D’abord il n’y eut que de vagues ténèbres où on rencontrait tout d’un coup, comme le rayon d’une pierre précieuse qu’on ne voit pas, la phosphorescence de deux yeux célèbres, ou, comme un médaillon d’Henri IV détaché sur un fond noir, le profil incliné du duc d’Aumale, à qui une dame invisible criait : « Que Monseigneur me permette de lui ôter son pardessus », cependant que le prince répondait : « Mais voyons, comment donc, Madame d’Ambresac. » Elle le faisait malgré cette vague défense et était enviée par tous à cause d’un pareil honneur.

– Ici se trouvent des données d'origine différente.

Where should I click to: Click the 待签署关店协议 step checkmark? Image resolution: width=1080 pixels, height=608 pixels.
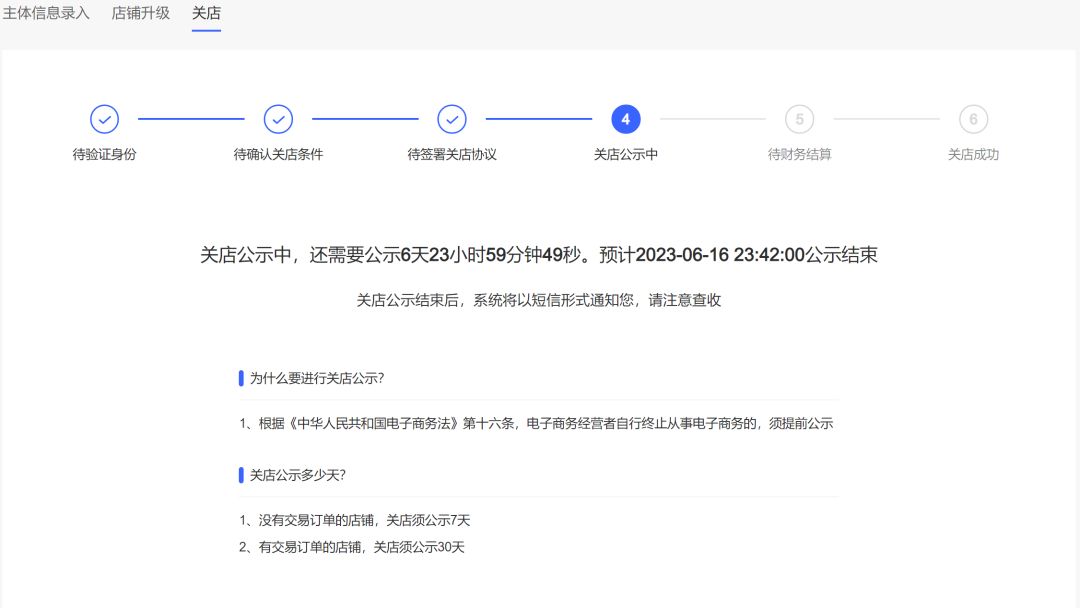point(451,118)
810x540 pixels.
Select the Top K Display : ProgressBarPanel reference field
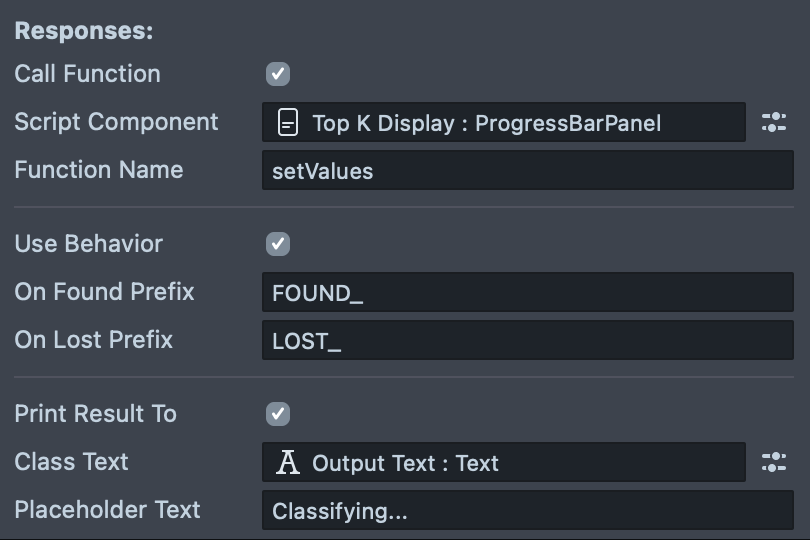click(x=503, y=123)
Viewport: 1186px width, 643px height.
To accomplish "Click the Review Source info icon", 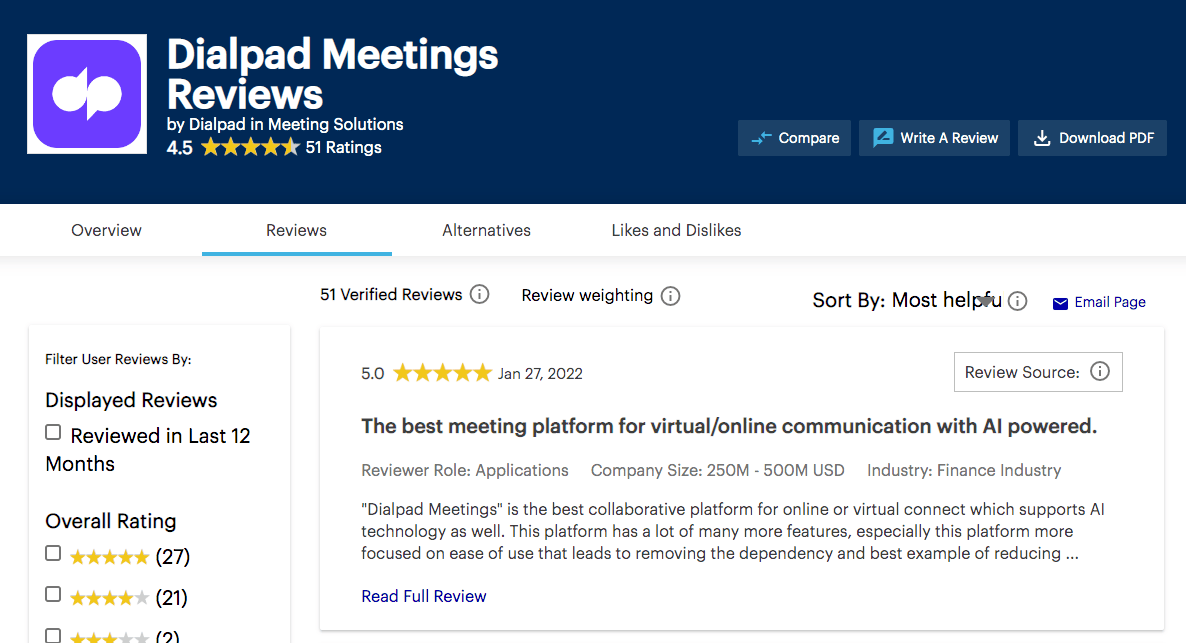I will [1100, 371].
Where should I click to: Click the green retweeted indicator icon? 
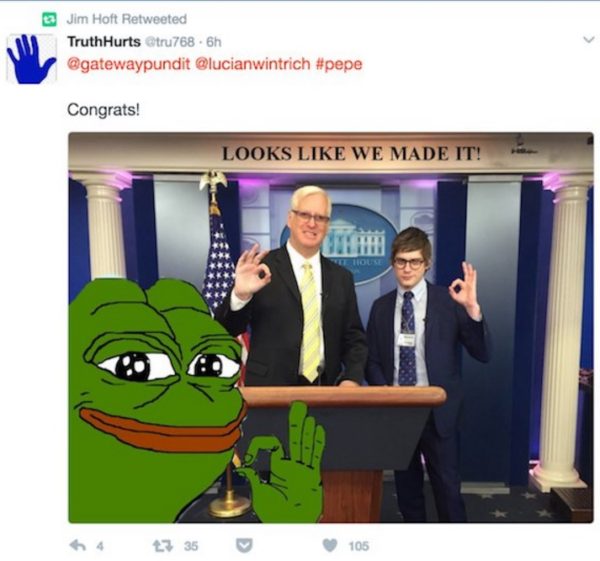(x=49, y=19)
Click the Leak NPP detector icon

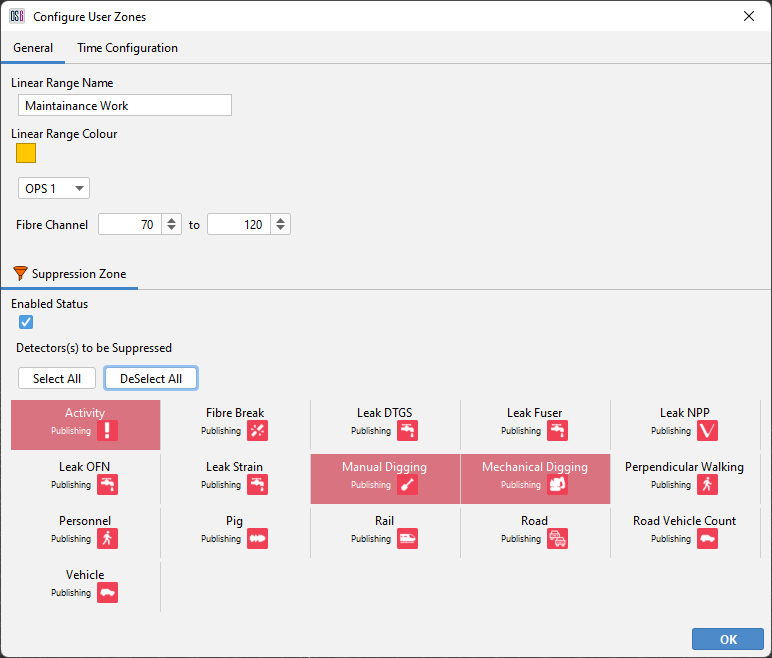(708, 431)
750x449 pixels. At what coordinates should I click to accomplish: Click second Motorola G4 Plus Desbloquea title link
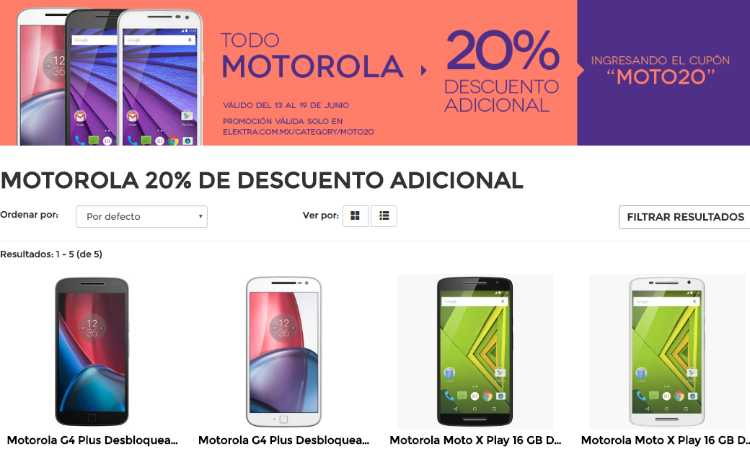click(284, 440)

Mais, dans les autres baignoires, presque partout, les blanches déités qui habitaient ces sombres séjours s’étaient réfugiées contre les parois obscures et restaient invisibles. Cependant, au fur et à mesure que le spectacle s’avançait, leurs formes vaguement humaines se détachaient mollement l’une après l’autre des profondeurs de la nuit qu’elles tapissaient et, s’élevant vers le jour, laissaient émerger leurs corps demi-nus, et venaient s’arrêter à la limite verticale et à la surface clair-obscur où leurs brillants visages apparaissaient derrière le déferlement rieur, écumeux et léger de leurs éventails de plumes, sous leurs chevelures de pourpre emmêlées de perles que semblait avoir courbées l’ondulation du flux ; après commençaient les fauteuils d’orchestre, le séjour des mortels à jamais séparé du sombre et transparent royaume auquel çà et là servaient de frontière, dans leur surface liquide et pleine, les yeux limpides et réfléchissant des déesses des eaux. Car les strapontins du rivage, les formes des monstres de l’orchestre se peignaient dans ces yeux suivant les seules lois de l’optique et selon leur angle d’incidence, comme il arrive pour ces deux parties de la réalité extérieure auxquelles, sachant qu’elles ne possèdent pas, si rudimentaire soit-elle, d’âme analogue à la nôtre, nous nous jugerions insensés d’adresser un sourire ou un regard : les minéraux et les personnes avec qui nous ne sommes pas en relations. En deçà, au contraire, de la limite de leur domaine, les radieuses filles de la mer se retournaient à tout moment en souriant vers des tritons barbus pendus aux anfractuosités de l’abîme, ou vers quelque demi-dieu aquatique ayant pour crâne un galet poli sur lequel le flot avait ramené une algue lisse et pour regard un disque en cristal de roche. Elles se penchaient vers eux, elles leur offraient des bonbons ; parfois le flot s’entr’ouvrait devant une nouvelle néréide qui, tardive, souriante et confuse, venait de s’épanouir du fond de l’ombre ; puis l’acte fini, n’espérant plus entendre les rumeurs mélodieuses de la terre qui les avaient attirées à la surface, plongeant toutes à la fois, les diverses sœurs disparaissaient dans la nuit. Mais de toutes ces retraites au seuil desquelles le souci léger d’apercevoir les œuvres des hommes amenait les déesses curieuses, qui ne se laissent pas approcher, la plus célèbre était le bloc de demi-obscurité connu sous le nom de baignoire de la princesse de Guermantes.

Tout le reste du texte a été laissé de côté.